Task statement
Nothing below is to be printed except the lines between the line holding "This screenshot has width=623, height=500." and the line holding "Task: Click the words", inclusive, each exactly as it appears.

___ Exercise materials

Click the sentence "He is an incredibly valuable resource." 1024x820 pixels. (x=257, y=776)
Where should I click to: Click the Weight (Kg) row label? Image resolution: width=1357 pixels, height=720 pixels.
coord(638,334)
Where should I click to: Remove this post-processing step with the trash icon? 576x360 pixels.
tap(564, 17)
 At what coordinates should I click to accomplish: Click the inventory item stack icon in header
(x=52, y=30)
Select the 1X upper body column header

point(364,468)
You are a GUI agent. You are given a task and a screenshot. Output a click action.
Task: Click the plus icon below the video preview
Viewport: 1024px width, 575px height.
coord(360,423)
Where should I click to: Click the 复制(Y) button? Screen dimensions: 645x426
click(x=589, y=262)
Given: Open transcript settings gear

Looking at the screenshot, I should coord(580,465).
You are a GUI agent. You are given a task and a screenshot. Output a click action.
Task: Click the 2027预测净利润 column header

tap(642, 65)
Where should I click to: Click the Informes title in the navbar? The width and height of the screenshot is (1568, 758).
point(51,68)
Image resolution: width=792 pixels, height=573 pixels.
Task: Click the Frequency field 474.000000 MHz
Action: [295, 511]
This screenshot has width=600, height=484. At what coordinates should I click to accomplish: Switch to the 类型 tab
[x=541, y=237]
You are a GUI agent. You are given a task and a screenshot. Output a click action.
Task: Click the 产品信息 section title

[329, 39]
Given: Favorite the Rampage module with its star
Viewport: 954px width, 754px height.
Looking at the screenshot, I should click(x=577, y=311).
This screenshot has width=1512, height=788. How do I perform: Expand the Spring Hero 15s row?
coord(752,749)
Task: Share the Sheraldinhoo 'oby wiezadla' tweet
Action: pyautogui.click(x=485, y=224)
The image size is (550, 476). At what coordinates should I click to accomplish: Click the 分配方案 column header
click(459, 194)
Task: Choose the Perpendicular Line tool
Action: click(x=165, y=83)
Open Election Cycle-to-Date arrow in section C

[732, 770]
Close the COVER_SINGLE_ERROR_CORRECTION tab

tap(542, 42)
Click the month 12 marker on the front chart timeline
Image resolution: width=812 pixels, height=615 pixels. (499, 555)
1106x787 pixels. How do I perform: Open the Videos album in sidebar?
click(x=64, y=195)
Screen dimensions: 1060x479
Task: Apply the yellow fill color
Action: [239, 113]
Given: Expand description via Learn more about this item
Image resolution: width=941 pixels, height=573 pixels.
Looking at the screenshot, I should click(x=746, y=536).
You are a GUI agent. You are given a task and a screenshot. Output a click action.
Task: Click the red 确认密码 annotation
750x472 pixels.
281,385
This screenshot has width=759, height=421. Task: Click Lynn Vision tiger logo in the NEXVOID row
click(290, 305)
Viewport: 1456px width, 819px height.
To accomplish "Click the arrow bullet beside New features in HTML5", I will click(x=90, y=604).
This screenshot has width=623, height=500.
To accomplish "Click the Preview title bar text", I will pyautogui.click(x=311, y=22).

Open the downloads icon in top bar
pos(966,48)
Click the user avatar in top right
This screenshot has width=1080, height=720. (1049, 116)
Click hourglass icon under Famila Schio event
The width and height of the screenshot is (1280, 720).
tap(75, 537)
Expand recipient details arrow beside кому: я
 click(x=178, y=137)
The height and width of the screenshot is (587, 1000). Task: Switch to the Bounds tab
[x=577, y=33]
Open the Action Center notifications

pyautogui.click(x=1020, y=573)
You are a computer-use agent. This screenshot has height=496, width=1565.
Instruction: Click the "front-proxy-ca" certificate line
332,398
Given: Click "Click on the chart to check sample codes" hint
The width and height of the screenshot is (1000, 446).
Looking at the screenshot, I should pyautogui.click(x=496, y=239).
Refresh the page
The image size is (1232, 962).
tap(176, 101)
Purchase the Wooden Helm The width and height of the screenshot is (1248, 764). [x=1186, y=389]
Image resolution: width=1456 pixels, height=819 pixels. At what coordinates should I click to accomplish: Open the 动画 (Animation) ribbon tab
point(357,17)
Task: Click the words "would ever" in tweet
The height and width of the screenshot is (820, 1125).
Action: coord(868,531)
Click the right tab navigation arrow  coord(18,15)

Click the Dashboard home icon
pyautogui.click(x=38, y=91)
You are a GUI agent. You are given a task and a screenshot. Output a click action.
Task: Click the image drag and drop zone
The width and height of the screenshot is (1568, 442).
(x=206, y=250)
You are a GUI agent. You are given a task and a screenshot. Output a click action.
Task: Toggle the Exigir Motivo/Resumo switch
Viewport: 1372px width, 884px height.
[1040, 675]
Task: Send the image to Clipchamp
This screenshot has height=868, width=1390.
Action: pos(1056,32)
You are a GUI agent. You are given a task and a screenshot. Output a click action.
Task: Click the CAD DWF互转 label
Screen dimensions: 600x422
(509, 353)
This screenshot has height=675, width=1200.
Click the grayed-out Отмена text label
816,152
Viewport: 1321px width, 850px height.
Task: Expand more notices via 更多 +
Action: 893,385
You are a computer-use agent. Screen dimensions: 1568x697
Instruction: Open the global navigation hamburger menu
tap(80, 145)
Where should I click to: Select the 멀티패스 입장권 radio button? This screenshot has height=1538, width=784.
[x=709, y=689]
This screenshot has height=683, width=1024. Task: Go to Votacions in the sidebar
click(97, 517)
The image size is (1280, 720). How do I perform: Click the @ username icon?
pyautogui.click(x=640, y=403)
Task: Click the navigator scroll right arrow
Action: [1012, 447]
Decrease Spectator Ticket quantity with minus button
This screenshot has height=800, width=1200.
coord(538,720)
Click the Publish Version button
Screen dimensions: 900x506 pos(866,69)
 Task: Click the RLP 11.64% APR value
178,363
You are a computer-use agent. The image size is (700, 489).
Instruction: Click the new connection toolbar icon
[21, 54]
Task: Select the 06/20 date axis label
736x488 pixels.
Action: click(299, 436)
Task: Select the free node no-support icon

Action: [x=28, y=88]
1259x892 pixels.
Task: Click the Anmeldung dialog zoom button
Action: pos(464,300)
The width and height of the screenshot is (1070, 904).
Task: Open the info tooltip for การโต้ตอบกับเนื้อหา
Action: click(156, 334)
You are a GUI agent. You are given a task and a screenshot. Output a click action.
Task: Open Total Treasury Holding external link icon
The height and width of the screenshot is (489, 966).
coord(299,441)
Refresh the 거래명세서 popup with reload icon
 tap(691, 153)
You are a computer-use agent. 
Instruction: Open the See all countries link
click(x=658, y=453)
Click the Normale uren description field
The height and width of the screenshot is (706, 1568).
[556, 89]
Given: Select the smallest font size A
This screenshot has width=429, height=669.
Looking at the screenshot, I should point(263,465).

______

Solution
This screenshot has width=623, height=500.
To accomplish "Click the Preview title bar text", I will pyautogui.click(x=311, y=22).

Open the downloads icon in top bar
pos(966,48)
Click the user avatar in top right
This screenshot has width=1080, height=720. (1049, 116)
Click hourglass icon under Famila Schio event
The width and height of the screenshot is (1280, 720).
tap(75, 537)
Expand recipient details arrow beside кому: я
 click(x=178, y=137)
The height and width of the screenshot is (587, 1000). Task: Switch to the Bounds tab
[x=577, y=33]
Open the Action Center notifications

pyautogui.click(x=1020, y=573)
You are a computer-use agent. This screenshot has height=496, width=1565.
Instruction: Click the "front-proxy-ca" certificate line
332,398
Given: Click "Click on the chart to check sample codes" hint
The width and height of the screenshot is (1000, 446).
Looking at the screenshot, I should pyautogui.click(x=496, y=239).
Refresh the page
The image size is (1232, 962).
tap(176, 101)
Purchase the Wooden Helm The width and height of the screenshot is (1248, 764). [x=1186, y=389]
Image resolution: width=1456 pixels, height=819 pixels. At what coordinates should I click to accomplish: Open the 动画 (Animation) ribbon tab
point(357,17)
Task: Click the words "would ever" in tweet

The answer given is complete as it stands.